Hamd, övgü, sena, teşekkür âlemlerin Rabbi olan Yüce Allah’a; salât ve selam da biricik örneğimiz, rehberimiz, önderimiz, öğretmenimiz olan Hz. Muhammed’edir.
Dünden bugüne ve hatta yarına yüreğimizin tâ ortasında, yangın yeri olarak duran Gazze, Kudüs, Mescid-i Aksa… Bunlarla ilgili yazmak… Kolay değil. İçimizi kanatan elim vakalar ile zihnimiz, gönlümüz, kalbimiz tarumar… Bir yazı ile de olsa Filistin’e, Gazze’ye, Kudüs’e, Mescid-i Aksa’ya, aziz şehidlere karşı sorumluğumuzu yerine getirmek… Yapılması gereken şeylerin çok olduğunun bilincindeyiz; özellikle de malî yardımlar ön planda elbette ki. Hepsinin yanında, yazarak da küfrün, zulmün ve Siyonizm’in beyninin çatlamasını, içinin yanmasını ve düzenlerinin yerle bir olmasını diliyoruz Rahman, Rahim, Aziz ve Kahhar olan Rabbimiz Allah’tan (azze ve celle).
Dünden bugüne devam eden bu vahşeti, Kerim Kitabımızın bazı ayetleriyle ilişkilendirerek değerlendirmek istiyoruz. Malumunuz olduğu üzere Bûruc Süresinde, Allah’a olan bağlılıklarından ötürü, içinde ateşler yakılan çukurlara atılan müminler konu edilmektedir. Biz, yalnızca 8. ve 9. ayeti alıyoruz konumuzla ilgili olarak:
“Onların müminlere bu işkenceyi yapmalarının tek sebebi, müminlerin göklerin ve yerin tek Hâkimi, Aziz ve Hamîd olan Allah’a iman etmeleri idi. Allah her şeye şahiddir” (Buruc Suresi, 8-9).
O müminler, kızılacak, kendilerinden intikam alınmaya kalkışılacak başka bir şey yapmıyorlar, ancak Allah’a inanıyorlar ve o iman ile gitmek istiyorlardı. O Allah ki Aziz, bütün yücelik ve kuvvet onun, kimse onun yücelik ve kuvvetine karşı gelemez; Hamid, bütün hamd onun, kimse onun karşısında hamd ve saygıya layık olamaz. O ki bütün göklerin ve yerin mülk ve saltanatı hep onun, hepsinde dilediği gibi işini yürütür. İşte o müminler, ancak o Allah’ın mülküne, izzetine ve gücüne, onun hamde layık olduğuna inandıkları ve bu imanlarında devam etmek istedikleri için, o Ashab-ı Uhdud (hendek sahipleri) onlara kızıyor ve yaptıklarını yapıyorlardı. Oysa Allah, her şeye şahittir. Her şeyin yanında hazır ve görücüdür.[1]

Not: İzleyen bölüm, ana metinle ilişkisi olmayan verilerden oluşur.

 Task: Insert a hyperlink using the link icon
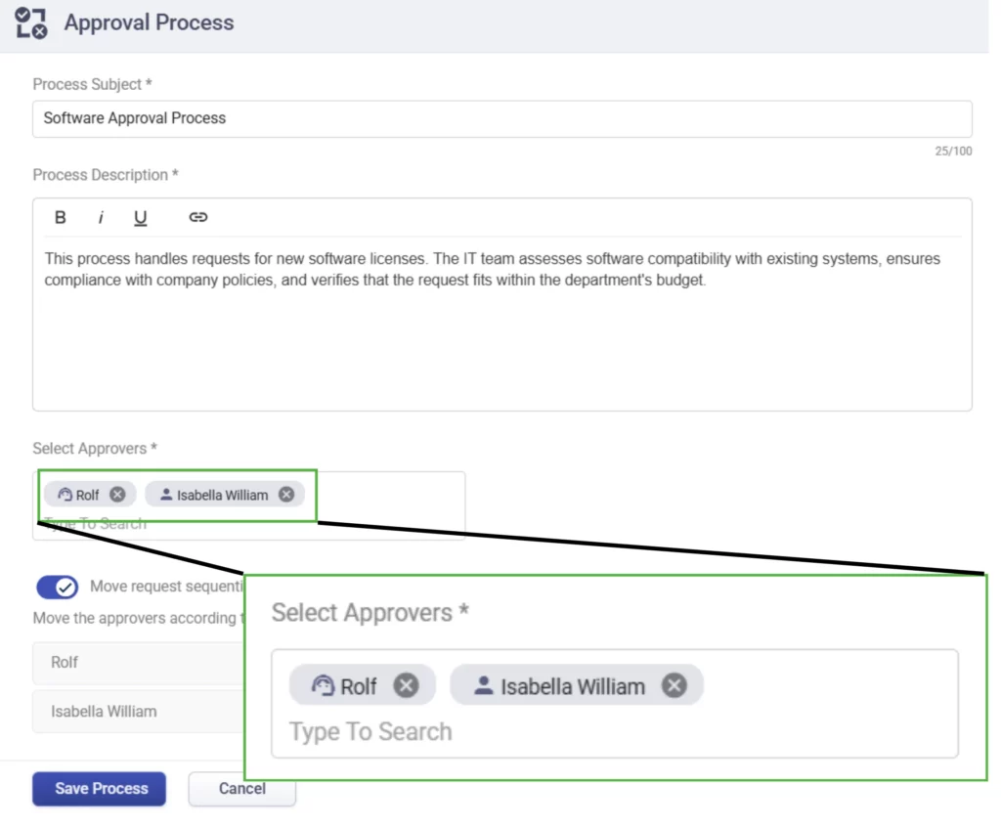click(198, 217)
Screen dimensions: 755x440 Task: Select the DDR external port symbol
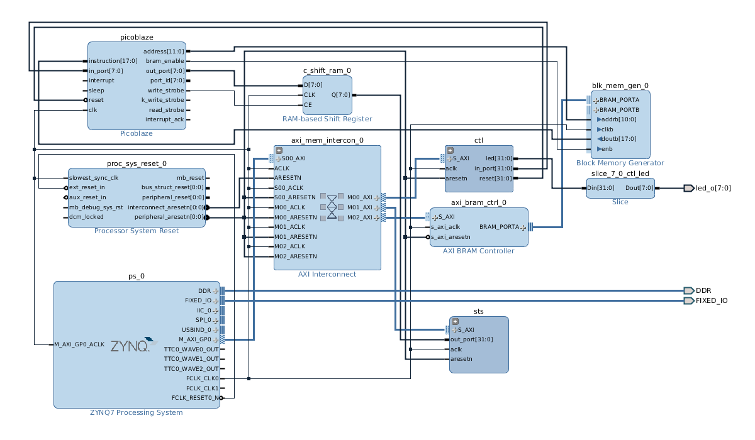coord(688,290)
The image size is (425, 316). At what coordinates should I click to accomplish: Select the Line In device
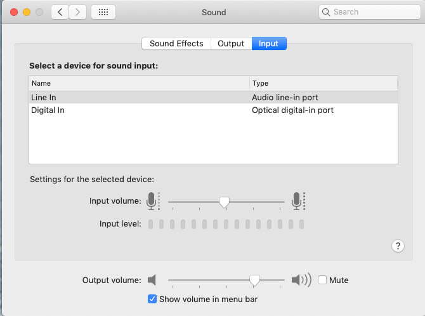140,97
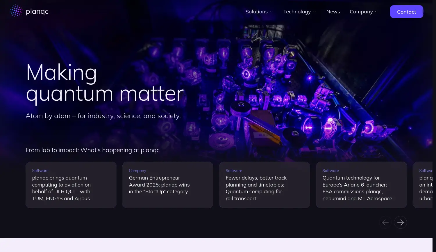This screenshot has width=436, height=252.
Task: Go to next news carousel slide
Action: click(x=400, y=222)
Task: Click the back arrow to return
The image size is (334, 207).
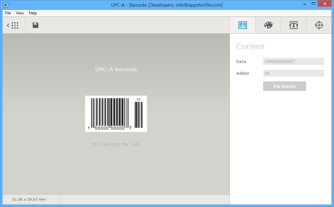Action: pyautogui.click(x=8, y=25)
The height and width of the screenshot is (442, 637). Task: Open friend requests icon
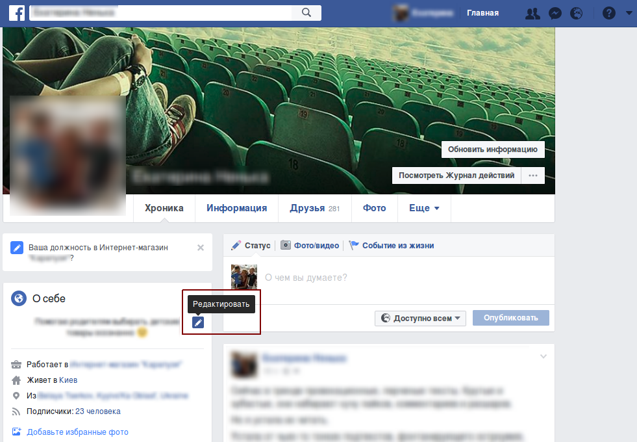(x=532, y=13)
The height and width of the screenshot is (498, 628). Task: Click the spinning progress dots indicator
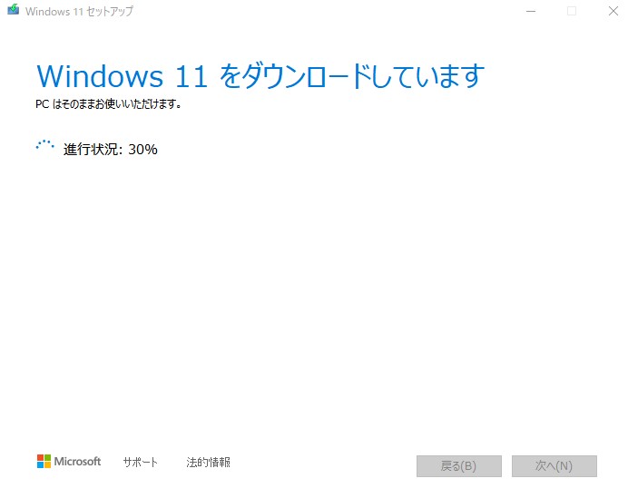pos(44,146)
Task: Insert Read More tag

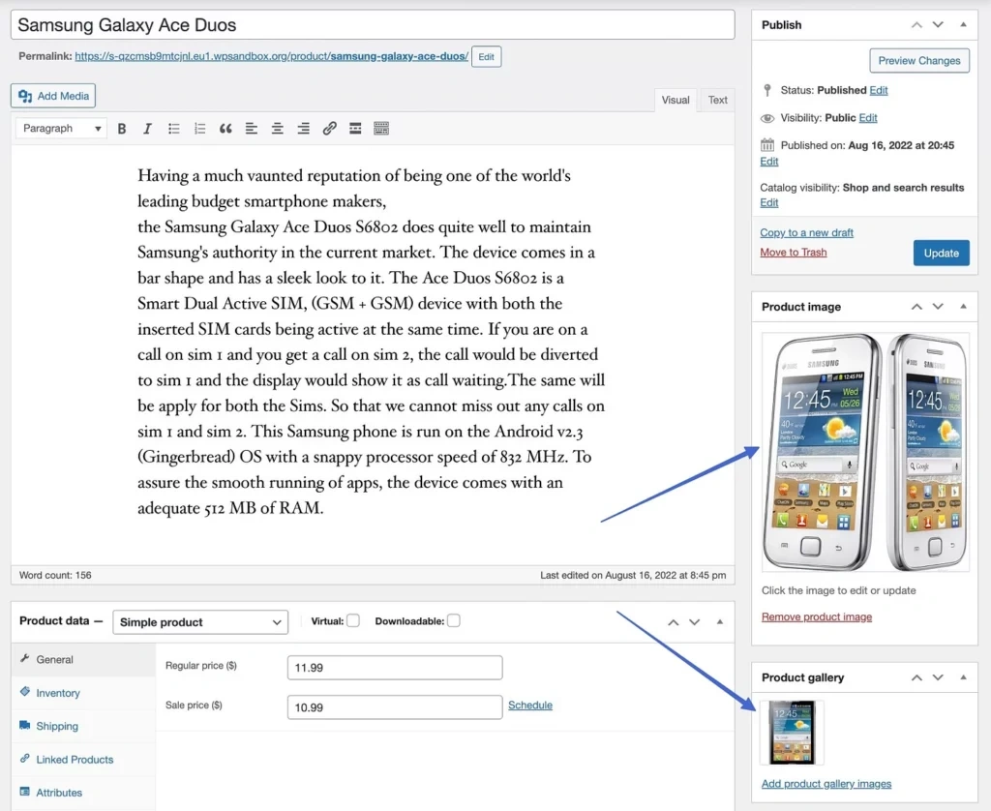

Evet, görüyor musunuz suçu? Neymiş suçları? İşte Allah anlatıyor ki bunların bütün suçları Allah’a inanmak. Allah’a inanıyorlardı bunlar. İşte en büyük suç, budur kâfirin gözünde. Bugün de kâfirlerin gözünde en büyük suç, budur: Allah’a iman etmek. Kâfirlerin gözünde en büyük suç, budur. “Ben Müslüman’ım” diyen kişi, “ben Allah’a iman ediyorum,” “ben Allah’ın istediği biçimde yaşamak istiyorum” diyen kişi, dünyanın en büyük suçlusudur. O, mürtecidir ve kesinlikle yok edilmelidir.[2]
Siyonist İsrail’in Filistin üzerine yaptığı amansız zulüm ve vahşetler, bu ayetler çerçevesinde değerlendirildiği vakit, zulmün ve hakkı inkâr etmenin ideolojisinin ne olduğunu daha derinlikli bir şekilde anlayabiliyoruz. Ve Hakkın şahidliğini yapma derdinde olanların, her devirde böylesi olmazlıklara dûçar kılınacaklarını öğreniyoruz. Filistin, Suriye, Yemen, Irak, Arakan, Afganistan, Doğu Türkistan, Çeçenistan vs. işte bu haldedirler.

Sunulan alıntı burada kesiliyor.